#### [抜粋本文]
━━━
19世紀初めの作家アーダルベルト・シュティフター(Adalbert Stifter 1805~1868)の短編集が初めて英訳されたとの紹介である。

Motley Stones, By Adalbert Stifter, Translated Fargo Cole, New York Review Books, 2021, 288 pages.
(The Economist (June 26th-July 2nd 2021)の新刊紹介欄参照)

このブログではかつてこの作家の名作
『晩夏』Der Nachsommer に関わる記事を記したことがある。ブログ筆者の読書歴でも心に残る一冊なのだが、ふたたびこの19世紀の作家について思いめぐらすことになるとは予想もしていなかった。不意をつかれた感じがした。シュティフターの作品も半数程度しか英訳されていないことにも驚かされた。
━━━
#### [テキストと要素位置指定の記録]
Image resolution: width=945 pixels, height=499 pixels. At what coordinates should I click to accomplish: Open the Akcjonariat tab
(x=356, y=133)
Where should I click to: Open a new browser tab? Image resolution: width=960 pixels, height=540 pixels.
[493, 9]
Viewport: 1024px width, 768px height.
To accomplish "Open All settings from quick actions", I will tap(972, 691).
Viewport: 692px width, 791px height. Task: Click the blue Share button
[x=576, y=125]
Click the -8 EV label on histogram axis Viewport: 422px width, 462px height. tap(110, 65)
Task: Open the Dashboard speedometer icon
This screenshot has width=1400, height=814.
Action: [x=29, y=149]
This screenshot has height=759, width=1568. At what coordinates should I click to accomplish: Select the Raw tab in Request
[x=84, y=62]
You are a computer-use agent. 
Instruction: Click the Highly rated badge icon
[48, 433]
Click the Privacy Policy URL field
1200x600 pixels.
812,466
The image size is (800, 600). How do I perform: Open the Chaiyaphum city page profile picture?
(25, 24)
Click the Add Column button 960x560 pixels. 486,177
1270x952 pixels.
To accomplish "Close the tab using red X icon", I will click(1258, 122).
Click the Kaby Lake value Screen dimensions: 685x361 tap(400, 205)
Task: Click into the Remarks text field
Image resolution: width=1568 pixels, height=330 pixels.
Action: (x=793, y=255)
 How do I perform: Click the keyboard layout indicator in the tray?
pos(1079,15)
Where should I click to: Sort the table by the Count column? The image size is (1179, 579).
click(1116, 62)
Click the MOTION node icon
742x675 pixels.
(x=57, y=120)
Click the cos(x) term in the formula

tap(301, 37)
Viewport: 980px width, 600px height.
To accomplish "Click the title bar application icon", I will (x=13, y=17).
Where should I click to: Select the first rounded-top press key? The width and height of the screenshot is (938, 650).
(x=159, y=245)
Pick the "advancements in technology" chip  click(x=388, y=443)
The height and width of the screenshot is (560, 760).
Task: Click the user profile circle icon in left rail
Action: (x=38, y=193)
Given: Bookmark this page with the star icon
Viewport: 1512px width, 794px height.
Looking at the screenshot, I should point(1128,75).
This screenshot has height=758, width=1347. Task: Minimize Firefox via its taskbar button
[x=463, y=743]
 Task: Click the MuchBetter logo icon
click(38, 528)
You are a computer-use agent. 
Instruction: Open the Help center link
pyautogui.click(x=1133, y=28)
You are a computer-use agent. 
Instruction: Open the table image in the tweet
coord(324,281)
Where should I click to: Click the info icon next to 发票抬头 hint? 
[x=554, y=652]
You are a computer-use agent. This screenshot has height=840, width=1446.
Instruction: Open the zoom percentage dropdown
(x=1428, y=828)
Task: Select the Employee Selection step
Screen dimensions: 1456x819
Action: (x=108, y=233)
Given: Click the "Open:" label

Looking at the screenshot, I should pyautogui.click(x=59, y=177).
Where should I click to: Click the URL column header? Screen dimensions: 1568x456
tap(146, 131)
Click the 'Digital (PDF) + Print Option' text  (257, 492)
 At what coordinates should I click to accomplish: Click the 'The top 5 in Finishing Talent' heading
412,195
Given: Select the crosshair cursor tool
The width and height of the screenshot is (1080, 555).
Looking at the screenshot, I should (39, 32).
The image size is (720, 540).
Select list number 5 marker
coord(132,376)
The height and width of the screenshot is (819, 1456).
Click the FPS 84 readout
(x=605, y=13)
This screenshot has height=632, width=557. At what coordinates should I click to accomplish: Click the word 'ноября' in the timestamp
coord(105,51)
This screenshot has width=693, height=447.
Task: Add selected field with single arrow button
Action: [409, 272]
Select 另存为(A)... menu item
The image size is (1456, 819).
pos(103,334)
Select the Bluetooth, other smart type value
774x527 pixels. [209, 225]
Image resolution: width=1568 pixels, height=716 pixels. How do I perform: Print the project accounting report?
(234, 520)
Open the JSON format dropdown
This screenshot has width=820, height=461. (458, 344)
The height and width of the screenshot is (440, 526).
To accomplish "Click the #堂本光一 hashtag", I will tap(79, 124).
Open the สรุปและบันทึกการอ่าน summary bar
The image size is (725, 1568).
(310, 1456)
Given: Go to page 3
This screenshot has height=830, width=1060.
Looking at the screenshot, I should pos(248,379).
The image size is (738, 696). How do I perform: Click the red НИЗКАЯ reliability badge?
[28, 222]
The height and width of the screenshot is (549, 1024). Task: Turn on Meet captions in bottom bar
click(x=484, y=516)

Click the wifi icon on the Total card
━━━
#### [指示 1]
本文の「Motley Stones, By」から「ていないことにも驚かされた。」までを一字一句そのまま書き写してください。
#### [指示 2]
リストの「Task: Click into the Remarks text field」を含む行から「Looking at the screenshot, I should point(1128,75).」を含む行までについて、「formula」を「equation」に直し、ほかは変えずにそれらの行だけを示してください。
本文とリストは互いに関係がない。

#### [最終結果 1]
Motley Stones, By Adalbert Stifter, Translated Fargo Cole, New York Review Books, 2021, 288 pages.
(The Economist (June 26th-July 2nd 2021)の新刊紹介欄参照)

このブログではかつてこの作家の名作
『晩夏』Der Nachsommer に関わる記事を記したことがある。ブログ筆者の読書歴でも心に残る一冊なのだが、ふたたびこの19世紀の作家について思いめぐらすことになるとは予想もしていなかった。不意をつかれた感じがした。シュティフターの作品も半数程度しか英訳されていないことにも驚かされた。

#### [最終結果 2]
Task: Click into the Remarks text field
Image resolution: width=1568 pixels, height=330 pixels.
Action: (x=793, y=255)
 How do I perform: Click the keyboard layout indicator in the tray?
pos(1079,15)
Where should I click to: Sort the table by the Count column? The image size is (1179, 579).
click(1116, 62)
Click the MOTION node icon
742x675 pixels.
(x=57, y=120)
Click the cos(x) term in the equation

tap(301, 37)
Viewport: 980px width, 600px height.
To accomplish "Click the title bar application icon", I will (x=13, y=17).
Where should I click to: Select the first rounded-top press key? The width and height of the screenshot is (938, 650).
(x=159, y=245)
Pick the "advancements in technology" chip  click(x=388, y=443)
The height and width of the screenshot is (560, 760).
Task: Click the user profile circle icon in left rail
Action: (x=38, y=193)
Given: Bookmark this page with the star icon
Viewport: 1512px width, 794px height.
Looking at the screenshot, I should point(1128,75).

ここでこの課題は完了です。